Die Saiten wurden an Stimmplatten befestigt, die mit dem hinteren Teil in eingegossenen Schlitzen der Gussplatte steckten. Die mit Feingewinde versehene Madenschraube wirkt dem beim Spannen entstehenden Saitenzug entgegen. Ein selbständiges Lösen bei jahrelangem Einwirken des Saitenzuges ist somit ausgeschlossen. Eigentlich eine gute Idee! Aber warum hat C. & R. dann trotzdem auch weiterhin Instrumente mit traditionellem Stimmstock gebaut? Und weshalb haben andere Firmen dieses Patent nicht aufgegriffen? Wahrscheinlich zählten nicht wenige aus der großen Schar der Klavierstimmer auch zu jenen, die diese Instrumente nicht befürworteten. Als -Schraubendampfer- wurden sie bezeichnet, und es kam sogar zu Weigerungen, solche Instrumente zu stimmen. Jedes Klavier wurde mit einem eigens hergestellten Stimmschlüssel ausgeliefert. Man findet heute gewöhnlich nur noch das Loch der Schraube, welche der Befestigung an der rechten Innenseite diente.

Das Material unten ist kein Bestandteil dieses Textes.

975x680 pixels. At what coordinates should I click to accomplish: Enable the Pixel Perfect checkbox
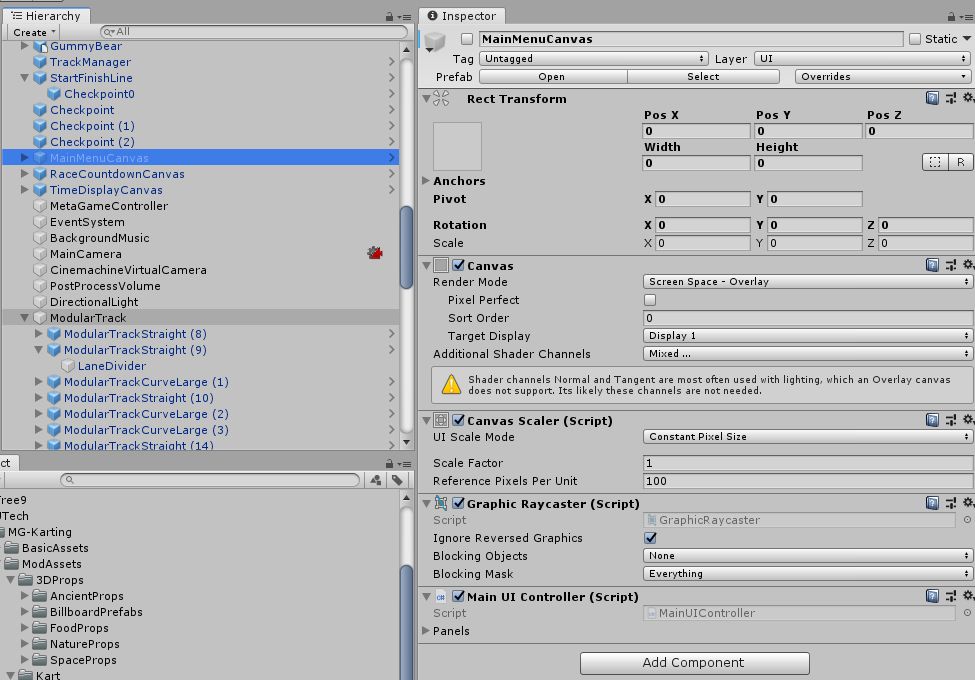click(x=651, y=300)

Der Schlüssel weist auch eine Besonderheit auf: Das Sternloch ist zum Griff hin so angeordnet, daß das Drehen in der Längsachse eine weitere Stellposition ergibt, da bekanntlich beim Stimmen der rechten Saite zum benachbarten Chor hin sehr wenig Platz bleibt. Das Stimmen ist deutlich zeitaufwendiger und bedarf größerer Geduld als sonst notwendig. Die Saiten reagieren schlechter, und man kann das Klavier nicht so rein stimmen wie gewohnt. Auch können schmerzende Finger nach einem zweistündigen Stimmaufwand die Begeisterung für dieses Systems erheblich dämpfen. Was allerdings die Stimmhaltung betrifft, so gibt es wohl keine bessere Lösung. (Welch eine Katastrophe für Klavierstimmer!) Vor Jahren wurde mir ein Piano mit o.g. Patentstimmstock zum Stimmen in Auftrag gegeben, welches noch nie (!) gestimmt worden war, so jedenfalls der Besitzer.

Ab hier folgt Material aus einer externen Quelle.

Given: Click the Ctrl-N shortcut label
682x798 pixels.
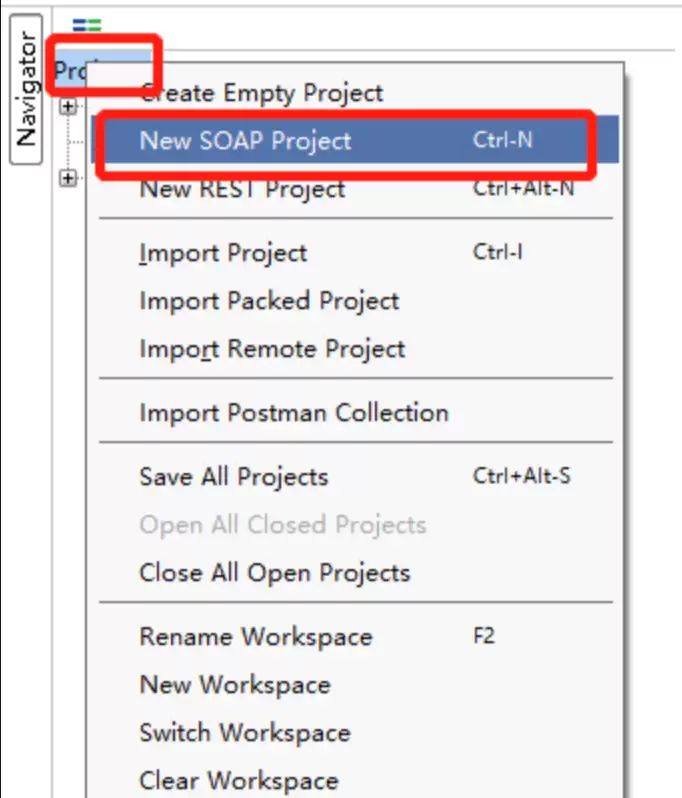Looking at the screenshot, I should click(503, 139).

Das auf einer Fußbodenheizung stehende Instrument wies zahlreiche Schwundrisse am Resonanzboden in einer Größe auf, daß man das Mützenschild hätte durchschieben können. Die Mechanikteile klapperten, weil auch dort die Schrauben sich gelöst hatten. Die Tonhöhe jedoch bildete mit 435 Hz eine gute Grundlage für die bevorstehende Arbeit. Auch sonst hätte man meinen können, das Klavier sei vor einigen Jahren gestimmt worden, was der Besitzer jedoch nicht bestätigen konnte.

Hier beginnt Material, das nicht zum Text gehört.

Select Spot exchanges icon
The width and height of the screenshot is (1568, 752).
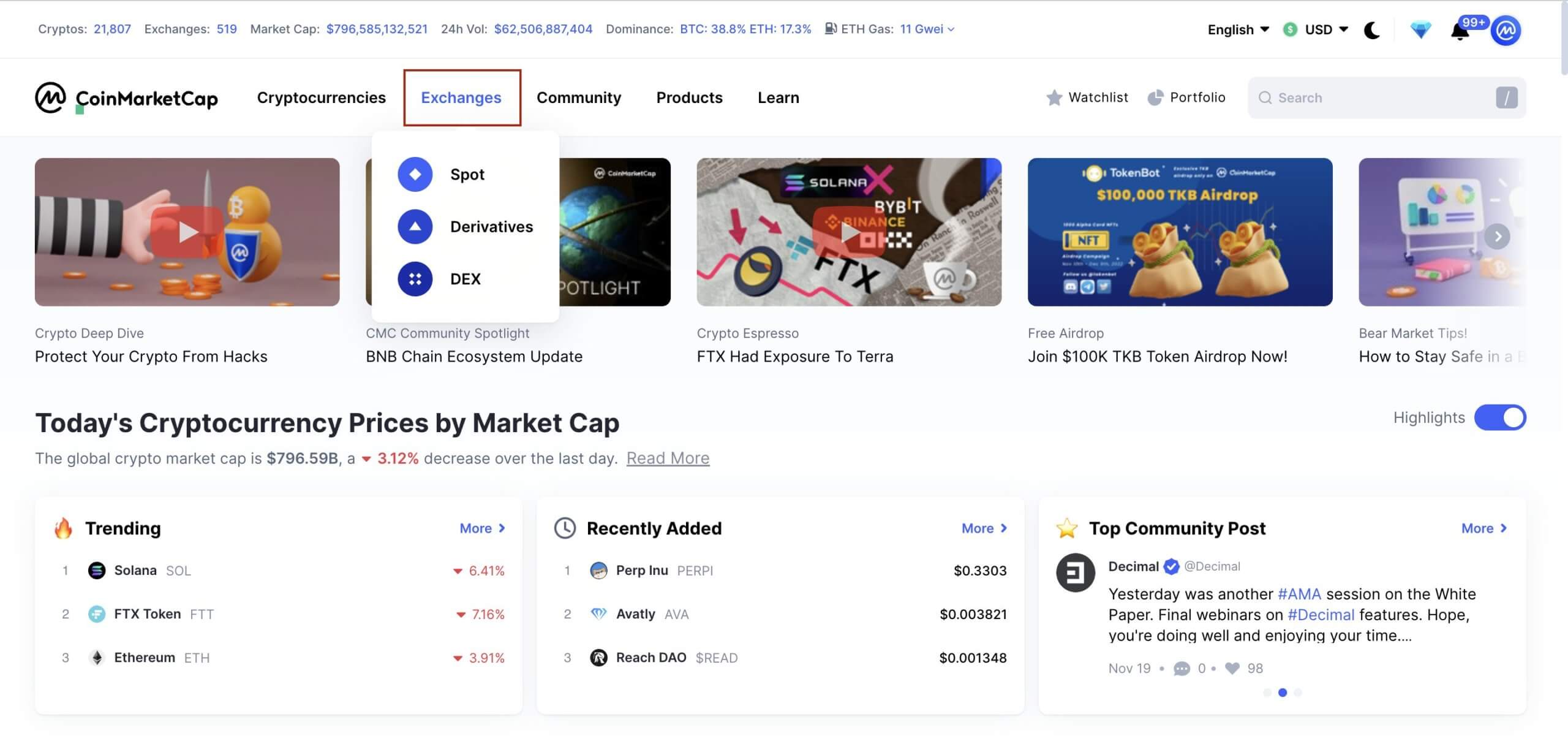point(415,175)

C. & R. baute auch die Mechanik selbst. Es ist eigentümlich: Wenn man solche Werke betrachtet, denkt man unwillkürlich über Standardlösungen nach. Dass es auch anders geht, zeigte diese Löbauer Klavierfabrik, die im Schatten der deutlich größeren und moderneren Löbauer Fa. AUGUST FÖRSTER stand, schon vor Jahrzehnten: kein Bändchen und Bändchendraht, Hammernuß und Dämpferglied mit einer Kapsel verbunden, Mechanikbalken aus Eisen, keine Schulterblättchenschrauben u.a.m. Ob jedoch tatsächlich alles so vorteilhaft war, sei dahingestellt. Es wird jedem spätestens dann klar, wenn er so ein Spielwerk regulieren muß. Nur ein Instrument dieser Firma ist mir bekannt, welches mit einer RENNER-Mechanik ausgestattet wurde. Der Besitzer erzählte, dies sei das letzte gebaute Instrument von C. & R. gewesen. Eine höhere Seriennummer hatte ich in der Tat noch nicht zu Gesicht bekommen. C. & R. baute Instrumente vermutlich bis zur Nummer 11.000. Das jüngste mir bekannte Instrument besitzt die Seriennummer 10.581. Es existiert aber auch noch das Piano Nr. 146. Sogenannte Saitenorgeln scheinen nicht mehr vorhanden zu sein. Nachfragen bei Technikern im ostsächsischen Raum blieben bislang ohne Ergebnis. Deshalb eine Bitte: Wer kennt solch ein Instrument, oder wer hat damit schon einmal Bekanntschaft machen müssen (bzw. dürfen)? Gibt es hierüber irgendwelche Literatur?“
Normale Unterdämpfer-Pianos hat C. & R. jederzeit auch hergestellt, Oberdämpfer-Pianos aber nur äußerst geringen Zahl.